What is expected » Without the pictures, print the lines from the one holding "Task: Launch Bridge from the application bar" through the last line below, both included, exactly as they stand.

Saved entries
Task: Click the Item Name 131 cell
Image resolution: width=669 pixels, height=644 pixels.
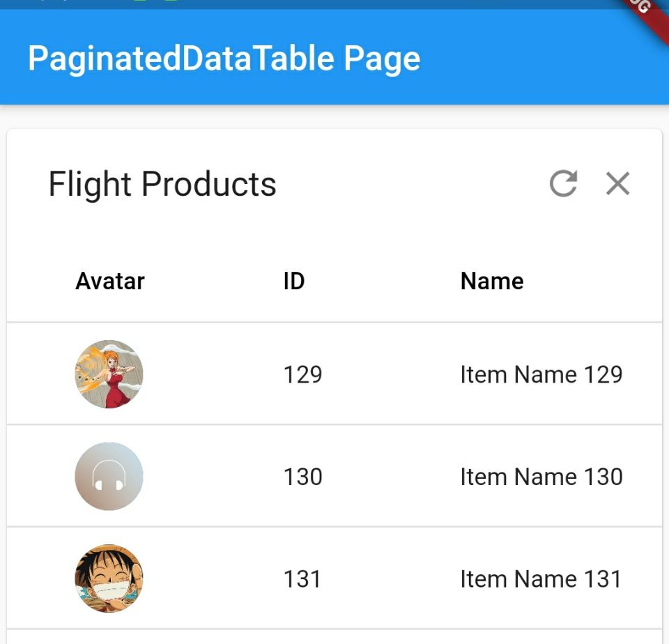Action: pyautogui.click(x=540, y=579)
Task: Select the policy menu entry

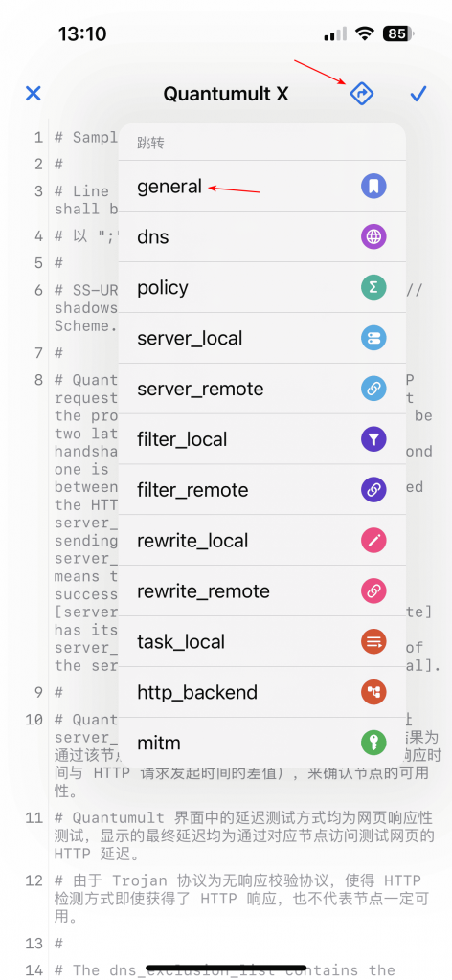Action: pos(262,287)
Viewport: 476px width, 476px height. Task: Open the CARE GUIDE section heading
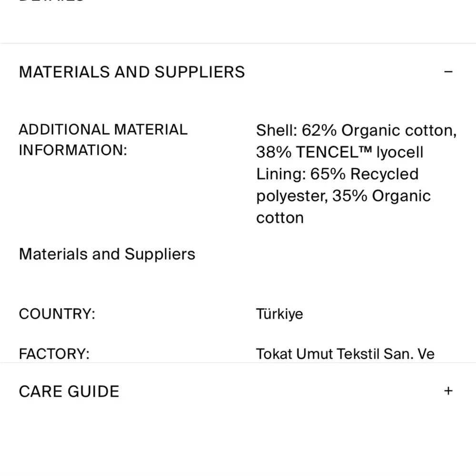(69, 391)

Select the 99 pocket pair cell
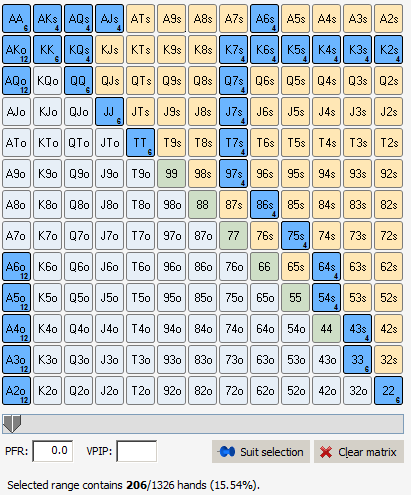tap(171, 174)
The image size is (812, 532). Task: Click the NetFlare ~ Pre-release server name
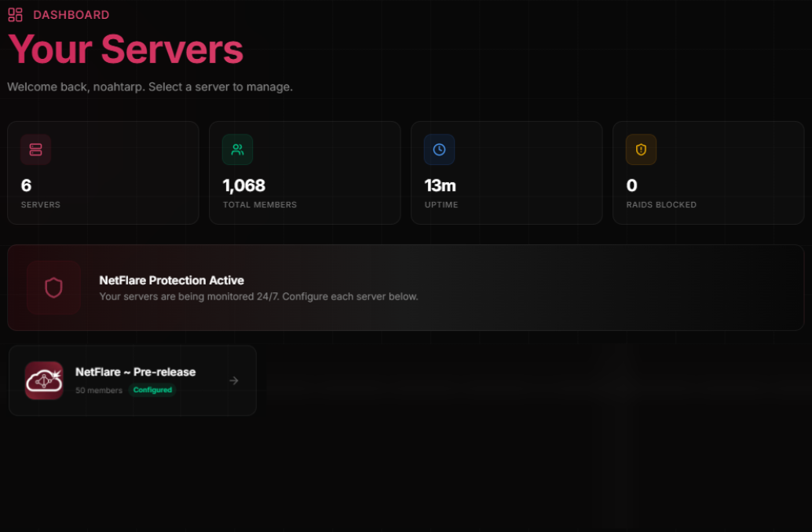coord(135,372)
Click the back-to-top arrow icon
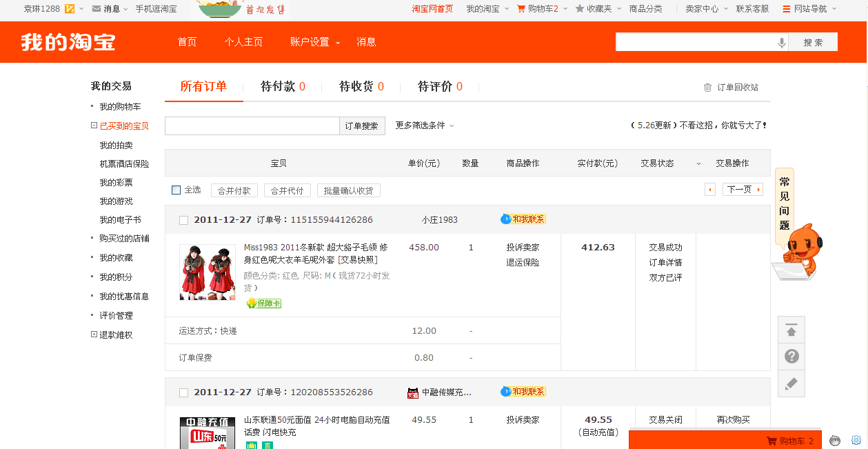 tap(791, 330)
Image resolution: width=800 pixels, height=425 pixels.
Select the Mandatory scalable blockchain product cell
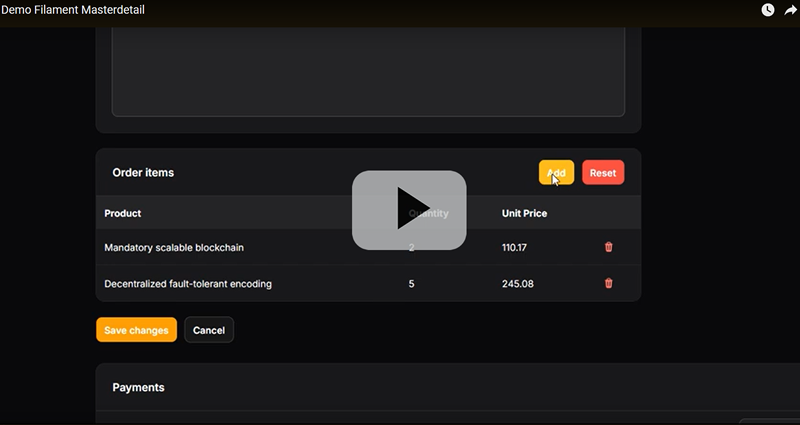tap(174, 247)
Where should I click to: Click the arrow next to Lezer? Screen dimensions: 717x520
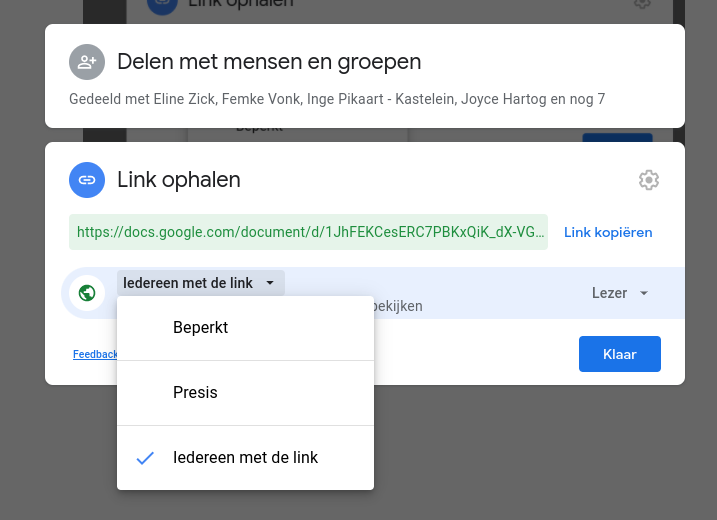644,294
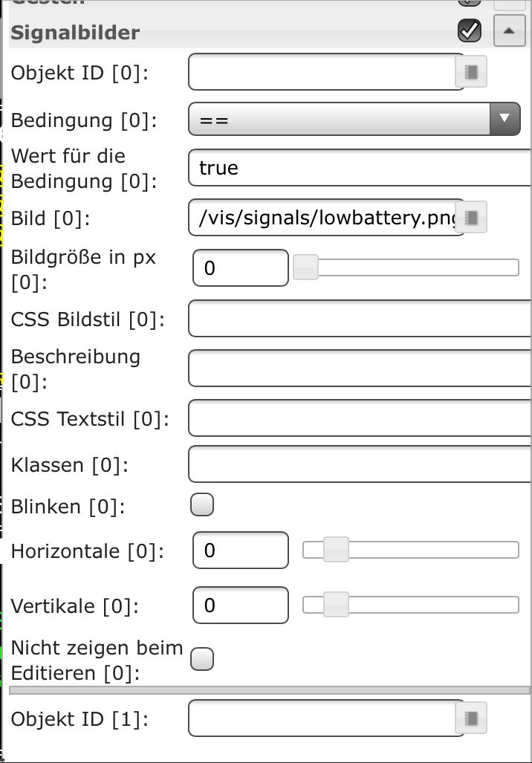This screenshot has height=763, width=532.
Task: Adjust the Bildgröße in px slider
Action: tap(305, 267)
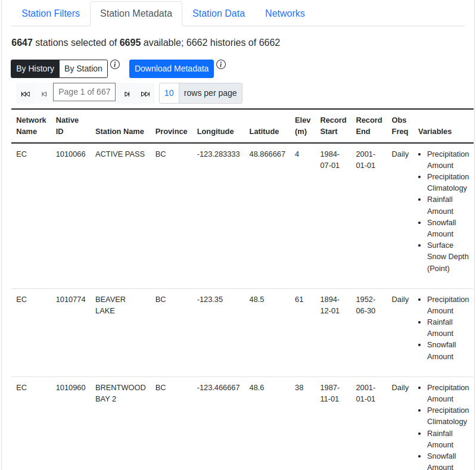476x470 pixels.
Task: Click the ACTIVE PASS station row
Action: coord(120,154)
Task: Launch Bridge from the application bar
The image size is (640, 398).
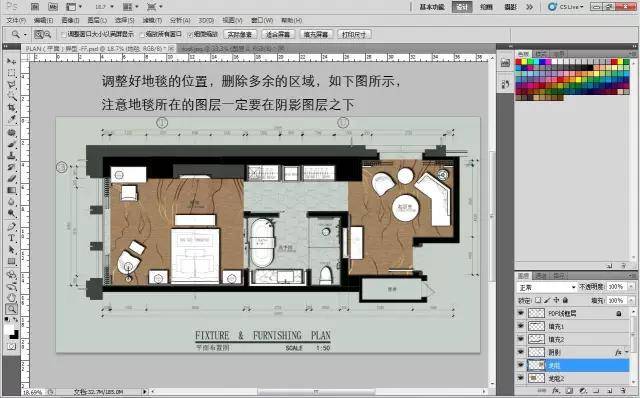Action: [x=35, y=7]
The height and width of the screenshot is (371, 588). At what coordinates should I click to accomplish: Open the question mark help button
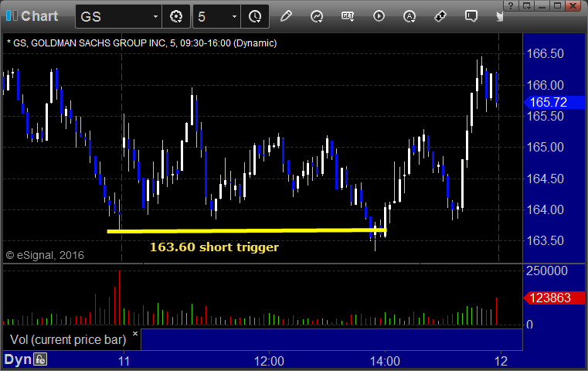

Completed exercise »
Task: Launch Bridge from the application bar
The image size is (640, 398).
Action: [x=35, y=7]
The height and width of the screenshot is (371, 588). At what coordinates should I click to accomplish: Open the question mark help button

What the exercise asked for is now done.